- What you will do -
Copy out the lines below word for word, covering only the stretch from the line containing "Click the flight punctuality clock icon" through the line containing "I will coord(50,397).".

Word and element locating data:
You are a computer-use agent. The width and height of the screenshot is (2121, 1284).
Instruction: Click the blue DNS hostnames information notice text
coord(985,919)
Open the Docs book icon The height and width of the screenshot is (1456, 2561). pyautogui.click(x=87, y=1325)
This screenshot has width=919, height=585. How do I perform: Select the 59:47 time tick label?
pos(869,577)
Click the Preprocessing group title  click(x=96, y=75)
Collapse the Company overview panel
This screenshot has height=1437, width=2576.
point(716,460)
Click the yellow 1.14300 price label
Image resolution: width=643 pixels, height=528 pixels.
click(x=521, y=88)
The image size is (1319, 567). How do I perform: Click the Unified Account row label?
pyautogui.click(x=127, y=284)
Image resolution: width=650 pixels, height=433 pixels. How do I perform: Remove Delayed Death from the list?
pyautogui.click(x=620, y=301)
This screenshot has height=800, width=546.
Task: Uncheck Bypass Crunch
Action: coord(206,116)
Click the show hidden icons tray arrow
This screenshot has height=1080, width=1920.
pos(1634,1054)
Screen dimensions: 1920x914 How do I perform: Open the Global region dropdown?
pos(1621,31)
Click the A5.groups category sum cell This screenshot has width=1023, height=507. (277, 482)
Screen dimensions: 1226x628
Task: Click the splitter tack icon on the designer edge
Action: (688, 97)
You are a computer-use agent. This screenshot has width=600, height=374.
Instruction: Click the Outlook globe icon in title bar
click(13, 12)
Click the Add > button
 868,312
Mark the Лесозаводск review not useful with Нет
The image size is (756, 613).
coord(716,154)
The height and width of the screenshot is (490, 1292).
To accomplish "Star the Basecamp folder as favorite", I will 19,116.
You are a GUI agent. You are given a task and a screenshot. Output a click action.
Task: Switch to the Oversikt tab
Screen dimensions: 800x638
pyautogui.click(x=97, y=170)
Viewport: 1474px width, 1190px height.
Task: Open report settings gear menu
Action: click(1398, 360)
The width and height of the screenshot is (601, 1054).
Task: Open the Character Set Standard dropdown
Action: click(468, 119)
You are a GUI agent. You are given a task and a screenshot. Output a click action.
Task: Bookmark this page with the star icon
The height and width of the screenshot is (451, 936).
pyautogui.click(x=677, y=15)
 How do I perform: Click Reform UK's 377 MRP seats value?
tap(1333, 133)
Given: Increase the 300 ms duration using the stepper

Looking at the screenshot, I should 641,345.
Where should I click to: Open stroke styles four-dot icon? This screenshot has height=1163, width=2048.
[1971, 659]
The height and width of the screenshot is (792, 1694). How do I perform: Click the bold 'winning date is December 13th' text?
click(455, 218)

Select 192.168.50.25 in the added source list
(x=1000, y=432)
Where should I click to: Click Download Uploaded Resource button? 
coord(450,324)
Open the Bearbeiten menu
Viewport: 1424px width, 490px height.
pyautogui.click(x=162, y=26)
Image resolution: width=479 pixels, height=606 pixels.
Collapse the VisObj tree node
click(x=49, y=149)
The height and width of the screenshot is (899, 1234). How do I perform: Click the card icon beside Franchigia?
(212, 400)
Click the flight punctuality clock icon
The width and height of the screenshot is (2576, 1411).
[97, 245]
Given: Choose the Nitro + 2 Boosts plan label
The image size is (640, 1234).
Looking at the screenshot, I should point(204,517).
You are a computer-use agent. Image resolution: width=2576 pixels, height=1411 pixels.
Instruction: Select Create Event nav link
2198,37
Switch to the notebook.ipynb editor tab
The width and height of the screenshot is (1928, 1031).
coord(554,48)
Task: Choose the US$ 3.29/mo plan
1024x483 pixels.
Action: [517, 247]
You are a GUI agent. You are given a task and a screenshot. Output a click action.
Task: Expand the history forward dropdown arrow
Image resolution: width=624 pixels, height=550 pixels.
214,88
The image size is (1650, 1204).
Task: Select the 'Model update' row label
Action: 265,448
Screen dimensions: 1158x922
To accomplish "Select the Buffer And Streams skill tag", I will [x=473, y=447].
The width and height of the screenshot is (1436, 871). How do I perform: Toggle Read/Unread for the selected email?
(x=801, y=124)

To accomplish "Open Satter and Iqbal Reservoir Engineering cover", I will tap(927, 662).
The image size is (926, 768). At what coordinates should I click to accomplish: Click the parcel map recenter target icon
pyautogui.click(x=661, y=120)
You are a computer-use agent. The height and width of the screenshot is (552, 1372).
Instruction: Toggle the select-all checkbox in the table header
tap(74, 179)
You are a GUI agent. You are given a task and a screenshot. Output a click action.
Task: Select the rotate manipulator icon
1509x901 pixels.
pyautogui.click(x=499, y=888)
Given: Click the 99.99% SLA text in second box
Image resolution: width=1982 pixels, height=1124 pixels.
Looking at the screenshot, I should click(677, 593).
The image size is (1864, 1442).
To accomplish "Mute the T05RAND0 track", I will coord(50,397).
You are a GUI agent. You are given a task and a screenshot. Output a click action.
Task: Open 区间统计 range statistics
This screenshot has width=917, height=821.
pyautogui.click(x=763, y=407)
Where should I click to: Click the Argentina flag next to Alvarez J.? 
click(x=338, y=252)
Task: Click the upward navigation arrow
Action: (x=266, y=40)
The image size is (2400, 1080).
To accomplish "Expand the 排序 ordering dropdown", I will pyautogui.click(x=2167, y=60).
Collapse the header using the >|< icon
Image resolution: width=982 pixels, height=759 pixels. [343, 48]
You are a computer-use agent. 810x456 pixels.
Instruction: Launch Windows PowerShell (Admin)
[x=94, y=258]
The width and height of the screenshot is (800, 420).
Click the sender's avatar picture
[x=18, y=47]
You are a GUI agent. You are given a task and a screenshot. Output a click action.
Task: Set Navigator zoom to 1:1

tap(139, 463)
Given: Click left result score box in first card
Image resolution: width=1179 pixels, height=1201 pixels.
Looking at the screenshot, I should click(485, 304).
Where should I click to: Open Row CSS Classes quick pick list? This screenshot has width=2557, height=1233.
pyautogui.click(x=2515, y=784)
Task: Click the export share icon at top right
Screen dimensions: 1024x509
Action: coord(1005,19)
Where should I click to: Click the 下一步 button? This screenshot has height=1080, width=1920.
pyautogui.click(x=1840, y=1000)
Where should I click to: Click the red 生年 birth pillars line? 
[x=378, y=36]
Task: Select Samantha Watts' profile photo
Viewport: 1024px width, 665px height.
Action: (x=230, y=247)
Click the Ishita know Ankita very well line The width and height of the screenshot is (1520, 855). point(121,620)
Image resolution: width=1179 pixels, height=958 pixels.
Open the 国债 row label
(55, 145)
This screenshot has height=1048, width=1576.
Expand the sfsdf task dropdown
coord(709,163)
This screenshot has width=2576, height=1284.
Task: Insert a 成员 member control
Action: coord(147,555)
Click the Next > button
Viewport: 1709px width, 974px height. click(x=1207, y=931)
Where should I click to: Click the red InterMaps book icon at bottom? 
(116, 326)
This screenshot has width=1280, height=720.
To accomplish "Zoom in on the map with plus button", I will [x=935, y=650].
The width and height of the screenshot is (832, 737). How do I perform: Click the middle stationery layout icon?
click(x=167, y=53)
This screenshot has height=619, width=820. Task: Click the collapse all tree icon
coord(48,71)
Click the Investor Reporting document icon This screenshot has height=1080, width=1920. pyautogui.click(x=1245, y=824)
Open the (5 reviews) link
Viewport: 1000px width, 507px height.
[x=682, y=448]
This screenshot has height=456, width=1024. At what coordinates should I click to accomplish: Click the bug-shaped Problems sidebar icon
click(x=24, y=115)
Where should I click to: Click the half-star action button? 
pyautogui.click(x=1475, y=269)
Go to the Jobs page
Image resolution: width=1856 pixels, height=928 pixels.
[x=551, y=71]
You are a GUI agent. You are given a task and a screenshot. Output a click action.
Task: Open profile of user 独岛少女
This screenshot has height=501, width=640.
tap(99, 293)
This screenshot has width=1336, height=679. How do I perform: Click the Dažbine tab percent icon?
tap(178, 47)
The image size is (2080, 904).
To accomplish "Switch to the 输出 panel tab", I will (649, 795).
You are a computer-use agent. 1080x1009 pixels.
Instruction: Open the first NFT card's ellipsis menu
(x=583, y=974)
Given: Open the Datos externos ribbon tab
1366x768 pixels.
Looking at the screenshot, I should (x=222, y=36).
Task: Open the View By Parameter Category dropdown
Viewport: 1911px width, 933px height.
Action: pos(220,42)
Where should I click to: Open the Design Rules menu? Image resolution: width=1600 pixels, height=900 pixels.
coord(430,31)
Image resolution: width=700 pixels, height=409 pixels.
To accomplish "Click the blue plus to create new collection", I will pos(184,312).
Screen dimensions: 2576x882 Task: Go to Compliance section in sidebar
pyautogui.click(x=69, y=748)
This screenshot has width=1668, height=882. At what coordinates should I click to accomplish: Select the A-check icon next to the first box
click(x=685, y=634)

- Correct result -
Click the flight punctuality clock icon
The width and height of the screenshot is (2576, 1411).
[97, 245]
Given: Choose the Nitro + 2 Boosts plan label
The image size is (640, 1234).
Looking at the screenshot, I should point(204,517).
You are a computer-use agent. Image resolution: width=2576 pixels, height=1411 pixels.
Instruction: Select Create Event nav link
2198,37
Switch to the notebook.ipynb editor tab
The width and height of the screenshot is (1928, 1031).
coord(554,48)
Task: Choose the US$ 3.29/mo plan
1024x483 pixels.
Action: [517, 247]
You are a GUI agent. You are given a task and a screenshot. Output a click action.
Task: Expand the history forward dropdown arrow
Image resolution: width=624 pixels, height=550 pixels.
214,88
The image size is (1650, 1204).
Task: Select the 'Model update' row label
Action: 265,448
Screen dimensions: 1158x922
To accomplish "Select the Buffer And Streams skill tag", I will [x=473, y=447].
The width and height of the screenshot is (1436, 871). How do I perform: Toggle Read/Unread for the selected email?
(x=801, y=124)

To accomplish "Open Satter and Iqbal Reservoir Engineering cover", I will tap(927, 662).
The image size is (926, 768). At what coordinates should I click to accomplish: Click the parcel map recenter target icon
pyautogui.click(x=661, y=120)
You are a computer-use agent. The height and width of the screenshot is (552, 1372).
Instruction: Toggle the select-all checkbox in the table header
tap(74, 179)
You are a GUI agent. You are given a task and a screenshot. Output a click action.
Task: Select the rotate manipulator icon
1509x901 pixels.
pyautogui.click(x=499, y=888)
Given: Click the 99.99% SLA text in second box
Image resolution: width=1982 pixels, height=1124 pixels.
Looking at the screenshot, I should click(677, 593).
The image size is (1864, 1442).
To accomplish "Mute the T05RAND0 track", I will coord(50,397).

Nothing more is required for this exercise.